平塚市のゴミ減量化とEMコンポストの課題・1995年7月
1990年代半ば、日本の都市部ではごみ処理問題が深刻化していました。高度経済成長期以降に増加した廃棄物の量は処理施設や最終処分場の能力を超え、特に首都圏では埋立地の逼迫が社会問題となっていました。さらに、バブル崩壊後の景気低迷によって公共投資が制限され、自治体は新しい焼却施設や処分場の建設に踏み切れない状況にありました。また、ダイオキシン問題が表面化し始めた時期でもあり、焼却依存からの脱却が求められていたのです。
こうした背景の中、平塚市では生ごみの資源化を目指し、EM(有用微生物群)を活用したコンポストの普及に取り組みました。市は家庭に容器を配布し、台所から出る生ごみを発酵させて堆肥にする仕組みを推奨しました。しかし、市民からは「臭いが出る」「手間がかかる」といった不満が噴出し、特に庭のない集合住宅の住民にとっては扱いにくいという声が強く上がりました。
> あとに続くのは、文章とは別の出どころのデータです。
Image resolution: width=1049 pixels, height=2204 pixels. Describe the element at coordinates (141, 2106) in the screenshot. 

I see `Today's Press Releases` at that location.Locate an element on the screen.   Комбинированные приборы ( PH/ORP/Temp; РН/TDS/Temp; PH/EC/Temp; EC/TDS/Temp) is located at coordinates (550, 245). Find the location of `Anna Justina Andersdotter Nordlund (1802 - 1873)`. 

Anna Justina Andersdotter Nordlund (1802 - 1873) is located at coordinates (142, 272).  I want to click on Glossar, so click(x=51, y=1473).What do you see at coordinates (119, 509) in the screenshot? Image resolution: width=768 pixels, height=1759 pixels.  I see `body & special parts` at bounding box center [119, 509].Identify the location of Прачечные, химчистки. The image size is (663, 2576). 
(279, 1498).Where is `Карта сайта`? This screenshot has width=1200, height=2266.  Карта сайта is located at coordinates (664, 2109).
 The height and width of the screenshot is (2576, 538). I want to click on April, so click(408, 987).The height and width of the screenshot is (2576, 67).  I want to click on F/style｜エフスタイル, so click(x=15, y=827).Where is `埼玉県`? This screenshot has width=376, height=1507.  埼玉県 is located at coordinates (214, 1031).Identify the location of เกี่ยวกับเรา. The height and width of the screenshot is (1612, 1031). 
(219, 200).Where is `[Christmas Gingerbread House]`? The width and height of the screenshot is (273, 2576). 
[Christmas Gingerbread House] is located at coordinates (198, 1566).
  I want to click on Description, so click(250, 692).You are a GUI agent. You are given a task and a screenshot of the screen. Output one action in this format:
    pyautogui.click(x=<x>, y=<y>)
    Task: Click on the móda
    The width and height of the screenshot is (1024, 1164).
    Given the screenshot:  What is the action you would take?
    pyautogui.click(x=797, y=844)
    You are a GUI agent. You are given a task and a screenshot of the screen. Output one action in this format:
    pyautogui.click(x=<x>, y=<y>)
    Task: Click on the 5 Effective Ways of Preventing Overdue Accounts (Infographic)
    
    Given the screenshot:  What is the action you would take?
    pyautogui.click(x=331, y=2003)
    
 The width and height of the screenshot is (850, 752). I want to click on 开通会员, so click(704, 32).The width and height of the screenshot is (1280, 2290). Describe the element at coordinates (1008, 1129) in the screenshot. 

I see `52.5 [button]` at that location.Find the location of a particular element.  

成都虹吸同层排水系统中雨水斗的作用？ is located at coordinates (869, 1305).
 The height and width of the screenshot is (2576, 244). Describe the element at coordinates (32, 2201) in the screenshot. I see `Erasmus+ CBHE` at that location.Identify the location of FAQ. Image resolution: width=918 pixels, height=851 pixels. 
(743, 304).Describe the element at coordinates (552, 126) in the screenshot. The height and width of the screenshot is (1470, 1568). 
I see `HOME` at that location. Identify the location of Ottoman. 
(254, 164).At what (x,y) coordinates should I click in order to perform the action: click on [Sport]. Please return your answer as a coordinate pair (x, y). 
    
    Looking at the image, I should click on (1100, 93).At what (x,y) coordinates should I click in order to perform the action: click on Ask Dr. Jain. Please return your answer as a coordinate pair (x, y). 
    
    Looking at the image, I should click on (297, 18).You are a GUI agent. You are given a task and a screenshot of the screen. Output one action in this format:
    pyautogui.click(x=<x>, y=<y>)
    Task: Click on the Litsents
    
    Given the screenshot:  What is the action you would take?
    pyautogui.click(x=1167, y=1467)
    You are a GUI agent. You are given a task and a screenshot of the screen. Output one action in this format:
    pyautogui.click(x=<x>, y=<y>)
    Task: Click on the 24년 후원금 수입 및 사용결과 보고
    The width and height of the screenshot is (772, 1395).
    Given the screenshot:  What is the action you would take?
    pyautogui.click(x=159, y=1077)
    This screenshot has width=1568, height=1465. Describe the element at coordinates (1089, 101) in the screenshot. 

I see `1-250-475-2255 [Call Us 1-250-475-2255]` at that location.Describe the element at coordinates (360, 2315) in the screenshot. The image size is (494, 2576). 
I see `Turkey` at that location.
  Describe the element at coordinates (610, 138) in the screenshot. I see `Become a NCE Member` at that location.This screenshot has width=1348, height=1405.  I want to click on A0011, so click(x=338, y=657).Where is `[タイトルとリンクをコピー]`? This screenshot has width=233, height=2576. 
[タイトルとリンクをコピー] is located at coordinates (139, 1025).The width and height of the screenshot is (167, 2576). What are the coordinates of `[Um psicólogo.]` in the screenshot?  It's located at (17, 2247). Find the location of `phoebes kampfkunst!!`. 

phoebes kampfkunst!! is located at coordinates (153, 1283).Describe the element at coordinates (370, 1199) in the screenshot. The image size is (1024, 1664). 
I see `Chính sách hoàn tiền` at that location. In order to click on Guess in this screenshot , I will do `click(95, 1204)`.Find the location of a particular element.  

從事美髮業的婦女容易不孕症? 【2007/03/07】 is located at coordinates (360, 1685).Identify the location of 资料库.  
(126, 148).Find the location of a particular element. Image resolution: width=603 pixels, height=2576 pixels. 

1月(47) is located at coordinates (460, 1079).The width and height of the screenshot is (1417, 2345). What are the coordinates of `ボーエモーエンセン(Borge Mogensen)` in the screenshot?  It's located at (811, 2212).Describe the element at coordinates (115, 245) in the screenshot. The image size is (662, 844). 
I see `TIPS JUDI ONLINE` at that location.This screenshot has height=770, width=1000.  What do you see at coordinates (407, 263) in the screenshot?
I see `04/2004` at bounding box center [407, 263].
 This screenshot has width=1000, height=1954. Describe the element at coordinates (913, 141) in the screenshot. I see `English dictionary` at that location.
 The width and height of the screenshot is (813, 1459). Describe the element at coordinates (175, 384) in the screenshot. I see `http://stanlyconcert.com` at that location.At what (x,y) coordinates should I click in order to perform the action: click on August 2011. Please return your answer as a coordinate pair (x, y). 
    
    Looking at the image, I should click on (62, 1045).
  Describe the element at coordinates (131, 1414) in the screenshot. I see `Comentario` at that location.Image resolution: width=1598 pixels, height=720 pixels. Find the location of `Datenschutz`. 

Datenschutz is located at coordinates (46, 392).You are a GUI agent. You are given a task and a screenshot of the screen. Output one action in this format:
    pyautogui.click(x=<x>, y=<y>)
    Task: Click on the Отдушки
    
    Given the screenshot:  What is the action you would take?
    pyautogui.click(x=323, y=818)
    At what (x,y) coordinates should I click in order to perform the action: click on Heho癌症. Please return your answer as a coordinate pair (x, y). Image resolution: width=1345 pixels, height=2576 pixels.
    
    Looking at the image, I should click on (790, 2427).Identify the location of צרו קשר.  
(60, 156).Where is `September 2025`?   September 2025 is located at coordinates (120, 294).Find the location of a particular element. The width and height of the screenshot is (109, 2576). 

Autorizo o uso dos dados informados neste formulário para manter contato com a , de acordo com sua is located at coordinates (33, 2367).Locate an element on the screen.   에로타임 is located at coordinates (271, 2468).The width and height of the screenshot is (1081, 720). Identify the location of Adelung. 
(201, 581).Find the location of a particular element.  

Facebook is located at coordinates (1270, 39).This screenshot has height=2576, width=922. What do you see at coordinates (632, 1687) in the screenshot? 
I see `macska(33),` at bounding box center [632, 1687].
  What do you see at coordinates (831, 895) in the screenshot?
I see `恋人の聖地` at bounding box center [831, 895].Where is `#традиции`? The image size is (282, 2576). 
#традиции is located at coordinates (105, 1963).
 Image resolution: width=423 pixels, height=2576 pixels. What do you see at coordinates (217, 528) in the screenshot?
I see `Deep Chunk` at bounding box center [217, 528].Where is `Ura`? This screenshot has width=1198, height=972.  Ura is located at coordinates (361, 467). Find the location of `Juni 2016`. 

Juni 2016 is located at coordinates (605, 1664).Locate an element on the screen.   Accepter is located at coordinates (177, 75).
制度が想定していた「家庭単位での自家処理」は必ずしも生活実態に即していなかったのです。
農家側の評価も分かれました。コンポスト肥料は「化学肥料と比べると色づきや甘みが劣る」とする否定的意見がある一方で、「地力保持や土壌改良には役立つ」と評価する声もありました。結果として、品質と安定供給の点で商業的利用には至らず、受け入れ体制の整備が課題として残されました。
この取り組みは、廃棄物問題の解決を自治体、市民、農家がどう役割分担するかという試行錯誤の一例でした。当時は「容器包装リサイクル法」施行直後であり、家庭ごみの分別が始まりつつあった段階です。平塚市の事例は、制度の理念と市民生活の現実とのギャップを浮き彫りにし、後の家庭用生ごみ処理機の普及や地域循環型社会づくりへとつながる重要な実験的取り組みだったといえます。